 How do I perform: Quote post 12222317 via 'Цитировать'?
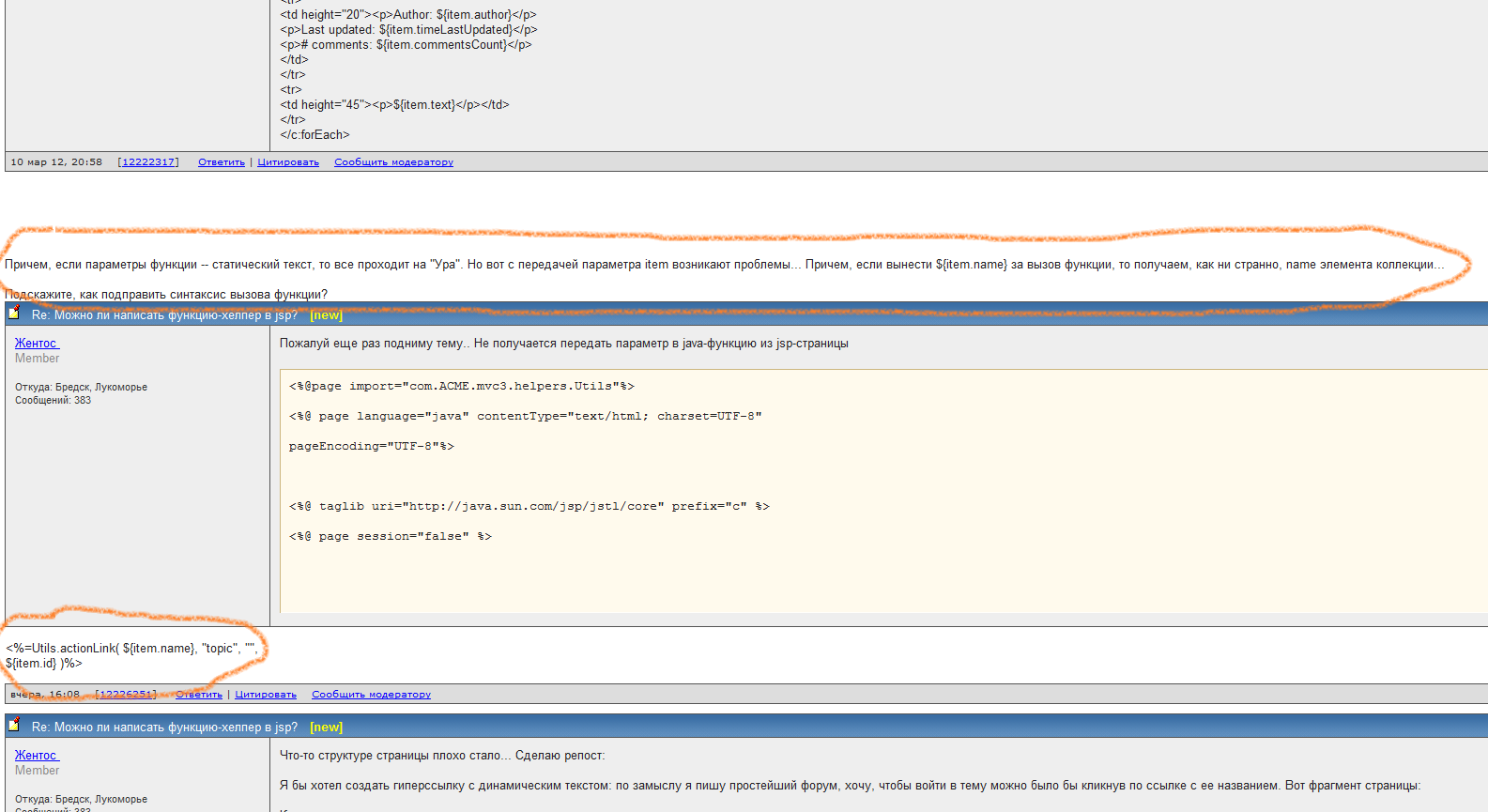[x=288, y=162]
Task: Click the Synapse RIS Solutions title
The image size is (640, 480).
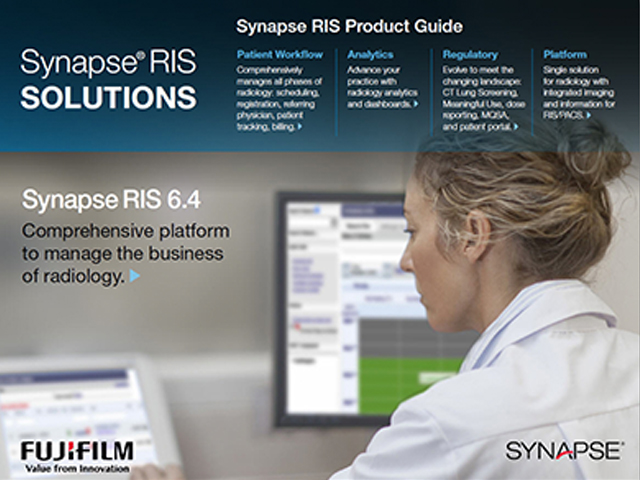Action: pyautogui.click(x=108, y=82)
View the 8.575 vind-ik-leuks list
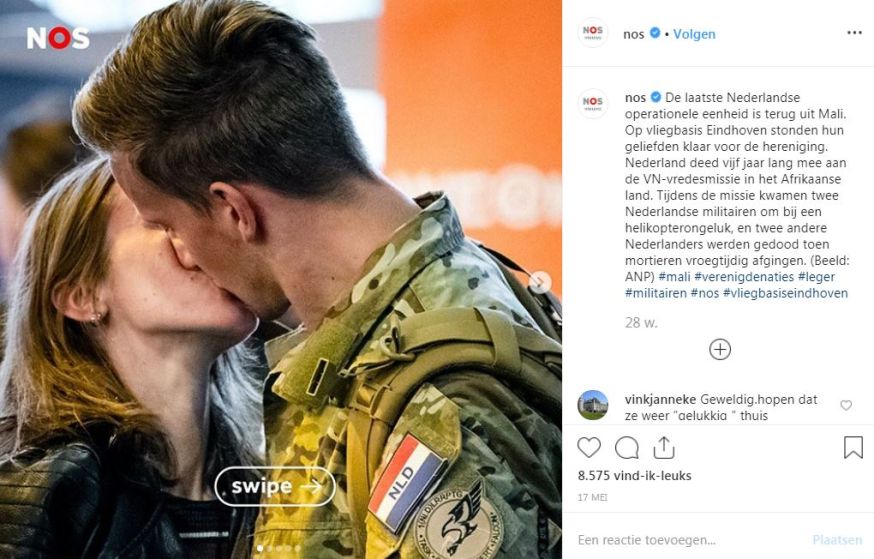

================================

Please retype only the lines from the line that holds "Task: Click the Synapse RIS Solutions title" through the end of the records, exactly as they stand, and drop every picture.

• SOLUTION TO THIS EXERCISE
Task: Click the Synapse RIS Solutions title
The image size is (640, 480).
Action: pyautogui.click(x=108, y=82)
View the 8.575 vind-ik-leuks list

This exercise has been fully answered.